To prove this, we resort to a standard example. Suppose that $S$ is the genus two surface. Suppose $X$ and $Y$ are disjoint subsurfaces of $S$, both homeomorphic to the once-holed torus. Let $\gamma = \partial X = \partial Y$.
Let $f$ be a pA map on $X$, let $g$ be a pA map on $Y$, and let $h$ be a pA map on $S$. Then for all sufficiently large $n$ the map $F_n = (f g)^n h$ is a pA map. Let $M_n$ be the mapping torus for $F_n$. Then the curve $\delta = \gamma \times \{1/2\} \subset M_n$ is very short in the hyperbolic metric in $M_n$. Consider the following two paths $\ell$ and $\ell'$ of pleated surfaces.
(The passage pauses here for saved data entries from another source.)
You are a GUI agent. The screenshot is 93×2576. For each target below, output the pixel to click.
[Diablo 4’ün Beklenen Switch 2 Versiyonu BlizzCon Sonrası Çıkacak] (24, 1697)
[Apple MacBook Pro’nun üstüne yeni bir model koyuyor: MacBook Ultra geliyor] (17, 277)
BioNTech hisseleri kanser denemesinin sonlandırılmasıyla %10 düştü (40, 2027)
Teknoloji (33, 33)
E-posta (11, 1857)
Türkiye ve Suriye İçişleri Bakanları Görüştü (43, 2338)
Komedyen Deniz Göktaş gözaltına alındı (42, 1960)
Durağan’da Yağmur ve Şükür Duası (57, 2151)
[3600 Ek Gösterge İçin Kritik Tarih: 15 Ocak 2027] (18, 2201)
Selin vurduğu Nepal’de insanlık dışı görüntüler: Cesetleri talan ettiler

The path $\ell$ first "moves through" $X$ and then moves through $Y$. The path $\ell'$ moves through $X$ and $Y$ in the opposite order. The paths $\ell$ and $\ell'$ are far apart in Teichmüller space, so at least one of them is far away from $\sigma$, as measured in Hausdorff distance. (The exact same construction applies to the WP metric as well.)
Basically, the thin part of Teichmüller space contains large product-like regions. Teichmüller geodesics "know" how to go through such regions. Pleating paths, which are very far from being unique, do not have such knowledge. As a final remark - there are periodic Teichmüller geodesics that live completely in the thin part. Using such a $\sigma$ we can arrange an $\ell$ that is at no point close to $\sigma$.